* Begin *

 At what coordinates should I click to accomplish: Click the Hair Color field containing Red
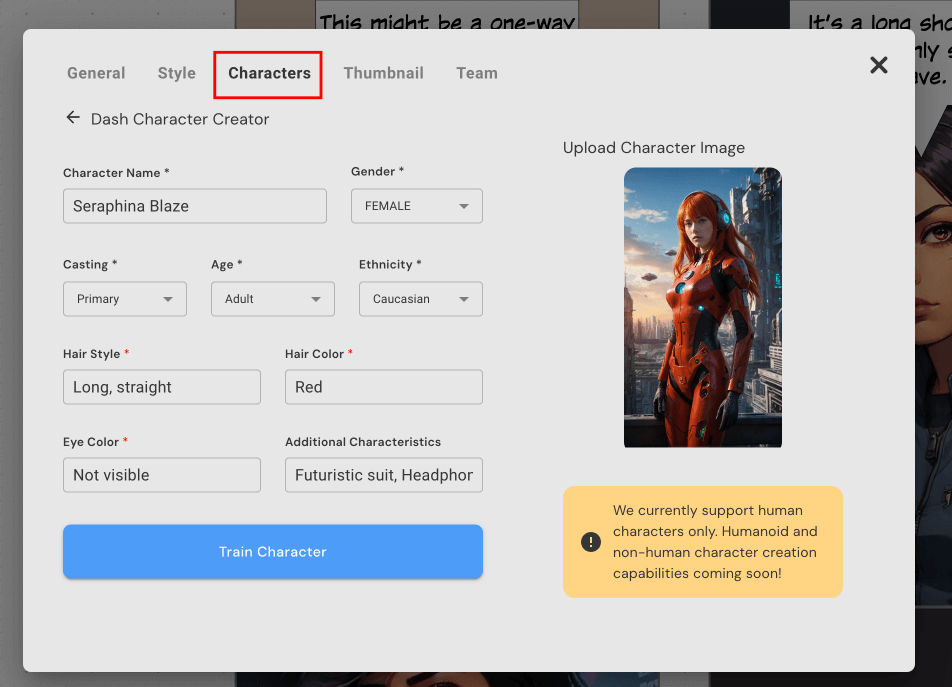[383, 387]
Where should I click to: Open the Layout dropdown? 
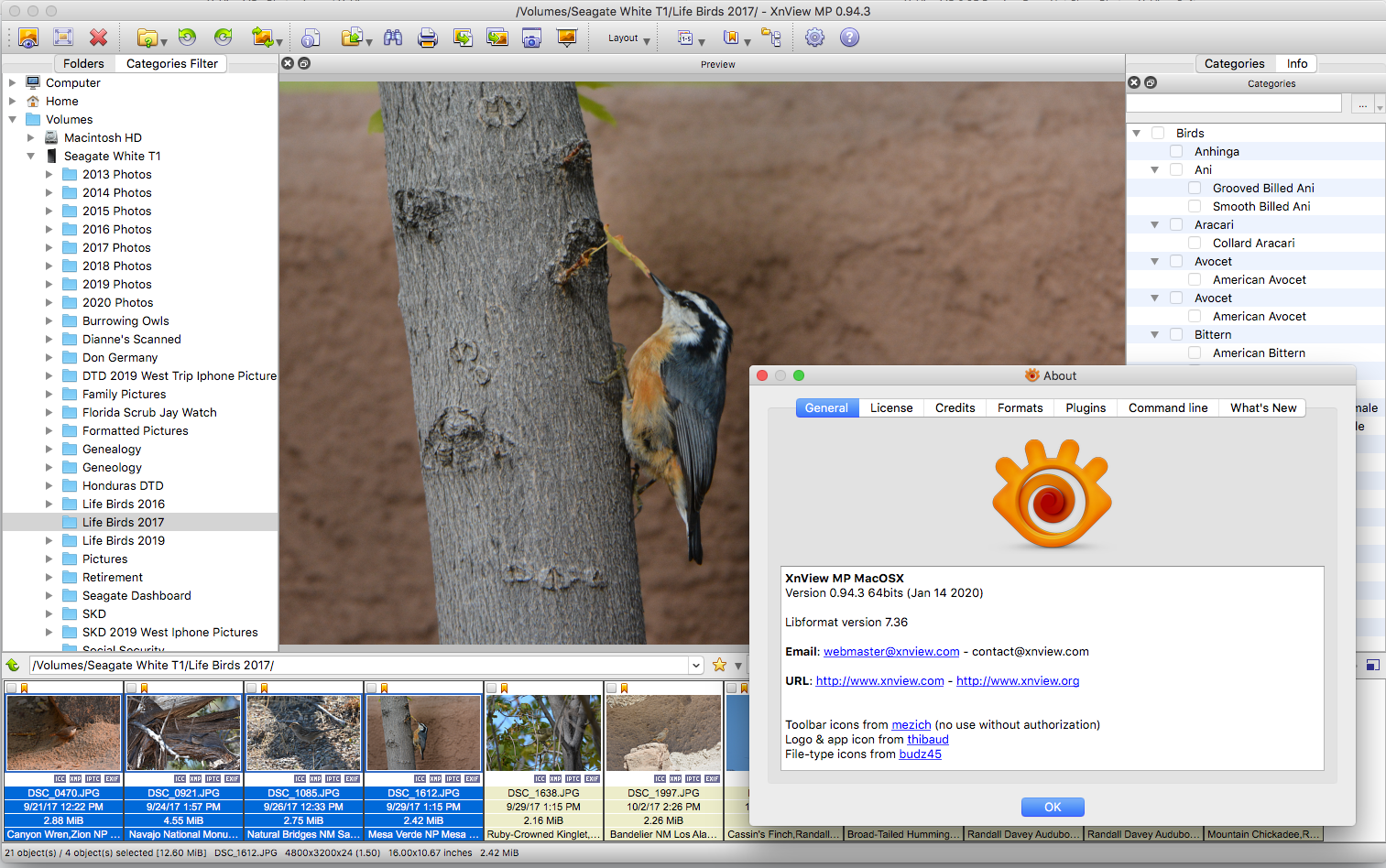[x=628, y=38]
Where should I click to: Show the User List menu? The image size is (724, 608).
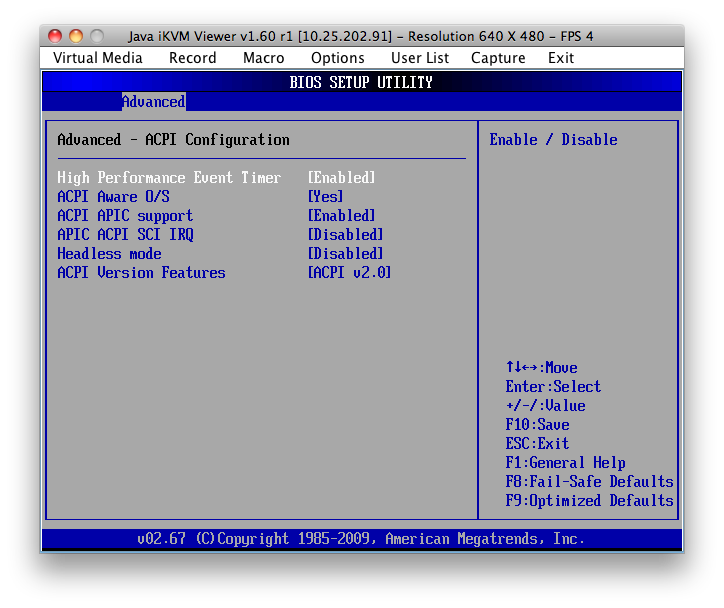coord(420,58)
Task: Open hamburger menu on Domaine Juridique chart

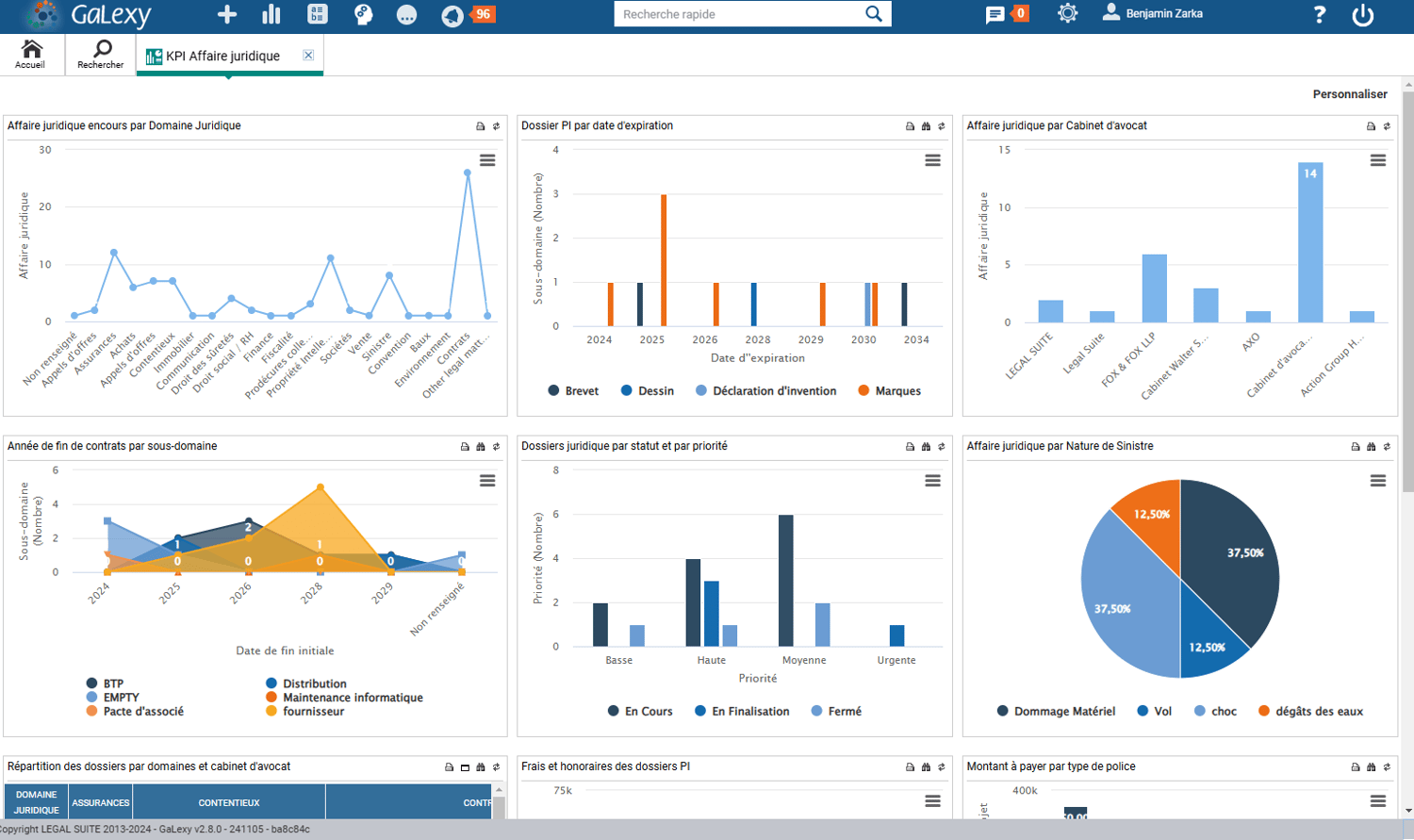Action: (487, 161)
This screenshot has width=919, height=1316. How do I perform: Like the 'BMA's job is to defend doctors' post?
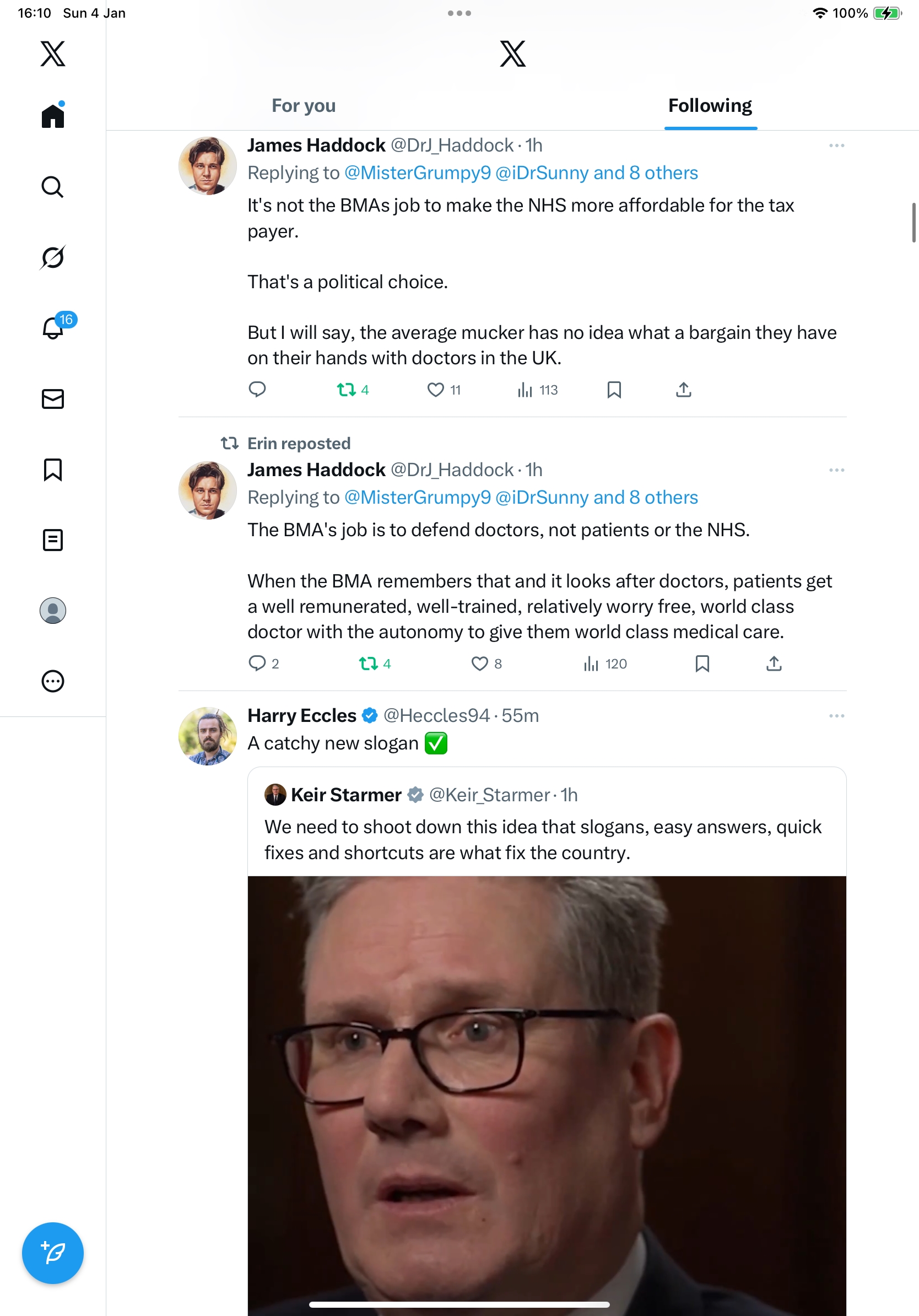pyautogui.click(x=479, y=664)
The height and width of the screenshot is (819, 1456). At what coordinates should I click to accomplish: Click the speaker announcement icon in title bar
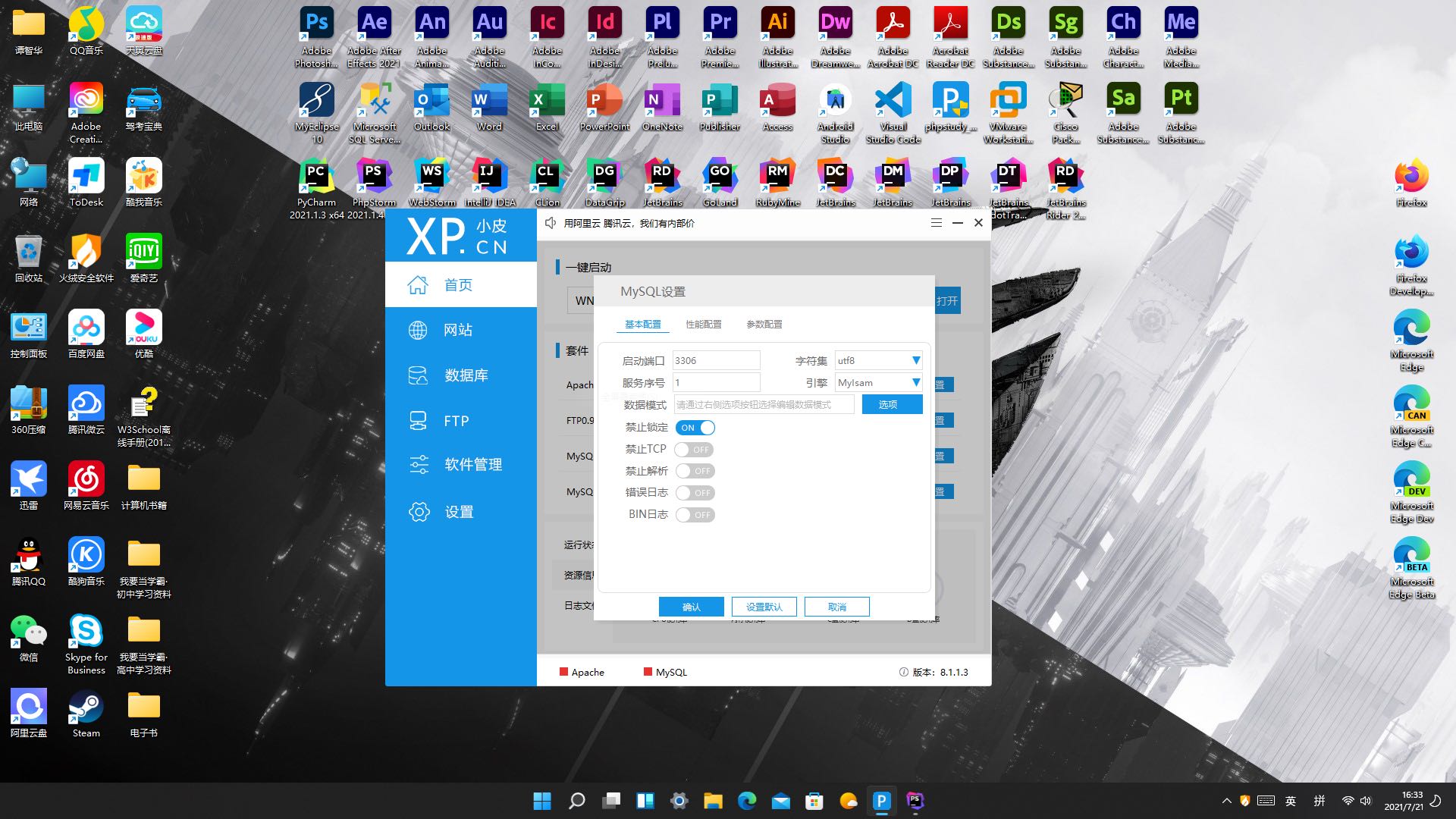click(551, 223)
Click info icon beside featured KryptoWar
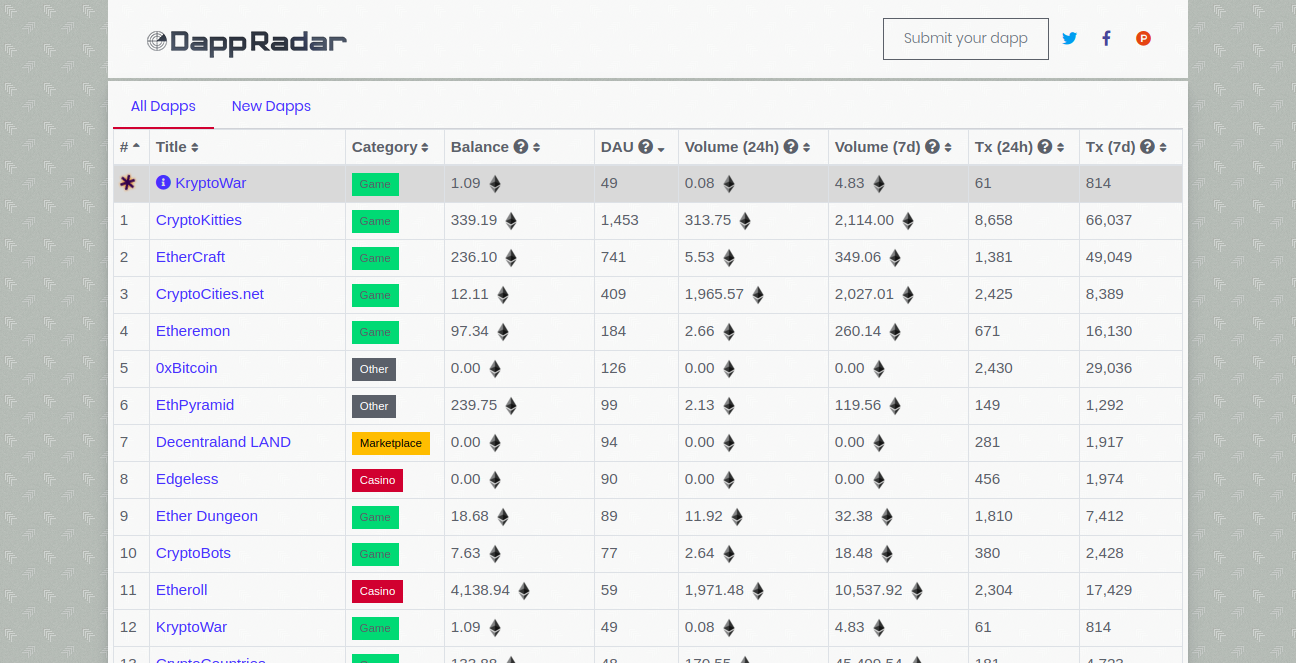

* End *

Aim: Please copy the listing above word for word, leaving out the pictures.

Output of the exercise:
 At what coordinates should I click to accomplish: Click the Hair Color field containing Red
[383, 387]
Where should I click to: Open the Layout dropdown? 
[x=628, y=38]
Where should I click to: Show the User List menu? The image size is (724, 608).
coord(420,58)
Task: Open hamburger menu on Domaine Juridique chart

Action: (487, 161)
This screenshot has width=919, height=1316. How do I perform: Like the 'BMA's job is to defend doctors' post?
pyautogui.click(x=479, y=664)
The height and width of the screenshot is (819, 1456). At what coordinates should I click to accomplish: Click the speaker announcement icon in title bar
click(551, 223)
Click info icon beside featured KryptoWar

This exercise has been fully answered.